In his new book, That Little Infernal Cuban Republic: The United States and the Cuban Revolution, political scientist Lars Schoultz of the University of North Carolina, Chapel Hill, explores what he calls the “dysfunctional relationship” between the United States and Cuba. Schoultz was joined by Woodrow Wilson Center Board member Ignacio Sanchez of DLA Piper, a global legal service provider, and by Tomás Bilbao of the non-partisan Washington-based Cuba Study Group, to discuss contemporary U.S. policies toward Cuba and the domestic and international factors shaping the possibilities for a new bilateral relationship

Lars Schoultz, the William Rand Kenan, Jr., Professor of Political Science at the University of North Carolina at Chapel Hill, asked what the United States has been trying to accomplish in Cuba for the last fifty years.
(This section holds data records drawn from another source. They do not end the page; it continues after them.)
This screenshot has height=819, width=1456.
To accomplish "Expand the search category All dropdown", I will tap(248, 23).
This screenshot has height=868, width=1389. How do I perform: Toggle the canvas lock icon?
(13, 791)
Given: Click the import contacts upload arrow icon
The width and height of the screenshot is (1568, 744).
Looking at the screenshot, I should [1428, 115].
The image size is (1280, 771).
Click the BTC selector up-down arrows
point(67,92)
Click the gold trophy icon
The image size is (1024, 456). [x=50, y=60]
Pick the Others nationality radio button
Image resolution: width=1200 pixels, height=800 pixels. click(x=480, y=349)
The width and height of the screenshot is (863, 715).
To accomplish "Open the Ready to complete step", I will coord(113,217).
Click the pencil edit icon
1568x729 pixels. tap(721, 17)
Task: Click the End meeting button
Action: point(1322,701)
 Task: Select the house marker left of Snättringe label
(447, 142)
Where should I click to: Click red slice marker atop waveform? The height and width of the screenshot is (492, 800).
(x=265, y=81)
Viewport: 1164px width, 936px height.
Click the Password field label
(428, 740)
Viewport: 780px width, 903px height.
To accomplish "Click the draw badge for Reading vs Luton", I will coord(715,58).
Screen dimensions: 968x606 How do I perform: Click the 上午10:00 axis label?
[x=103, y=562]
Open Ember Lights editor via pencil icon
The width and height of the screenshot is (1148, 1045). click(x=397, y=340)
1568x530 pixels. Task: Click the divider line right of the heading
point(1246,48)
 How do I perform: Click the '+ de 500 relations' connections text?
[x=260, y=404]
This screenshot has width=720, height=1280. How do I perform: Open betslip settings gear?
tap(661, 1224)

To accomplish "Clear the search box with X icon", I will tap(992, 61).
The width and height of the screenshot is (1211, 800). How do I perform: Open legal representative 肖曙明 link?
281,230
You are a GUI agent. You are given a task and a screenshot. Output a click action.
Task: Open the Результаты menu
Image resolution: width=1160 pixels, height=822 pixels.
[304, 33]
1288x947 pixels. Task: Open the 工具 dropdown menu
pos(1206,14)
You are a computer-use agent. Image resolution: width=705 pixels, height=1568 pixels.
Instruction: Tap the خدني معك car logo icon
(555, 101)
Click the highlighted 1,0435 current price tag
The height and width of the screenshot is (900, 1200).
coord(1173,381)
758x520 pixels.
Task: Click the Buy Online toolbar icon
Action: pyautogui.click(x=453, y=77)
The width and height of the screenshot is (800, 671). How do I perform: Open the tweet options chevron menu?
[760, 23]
The easiest explanation, he said, is to protect three inter-related interests: the economic concerns of U.S. investors, security concerns, and the electoral concerns of U.S. politicians seeking the support of Cuban-Americans. He said that more intriguing was the ideology or underlying “mental software” underlying those interests. A first belief was that the United States could safely neglect Latin America given its relative unimportance and the United States’ preponderant military and economic power. A second belief, rooted in the U.S. occupation of Cuba from 1898 to 1902, was that the United States had a responsibility for “uplifting Cuba” and Cubans, or, in Teddy Roosevelt’s words, “to make them good.” The third existential core of U.S. policy, Schoultz said, was a paternalistic view of Cubans as backward or “underdeveloped,” incapable of solving their own problems. Schoultz referred to a 423-page report produced by President George W. Bush’s Commission for Assistance to a Free Cuba as “uplifting on steroids,” noting that the report’s first and most important area had to do with selecting Cuba’s new leaders for a post-Castro era. Furthermore, he ridiculed the report’s statement that “proceeding…toward democratic governance” would be impossible without changes to the Cuban constitution to permit inheritance rights. Schoultz ended by comparing the U.S. Agency for International Development and the National Endowment for Democracy to the Colonial Office created by the Victorian British, claiming that a healthy relationship with Latin America was difficult as long as they existed.

Ignacio Sanchez, DLA Piper attorney and Woodrow Wilson Center Board Member, noted that Cuba’s republican era was short-lived, beginning in 1940 with the approval of a new constitution and ending twelve years later when Fulgencio Batista seized power. The Constitution was written by a very inclusive National Assembly and rejected the Platt Amendment, a U.S. law that specified the conditions under which the United States could intervene in Cuba’s internal affairs. The new constitution provided for Cuban self-determination, Sanchez added, a concept embraced by Fidel Castro before he took power but prohibited ever since. U.S. policy towards Cuba has aimed to hold Castro to his words.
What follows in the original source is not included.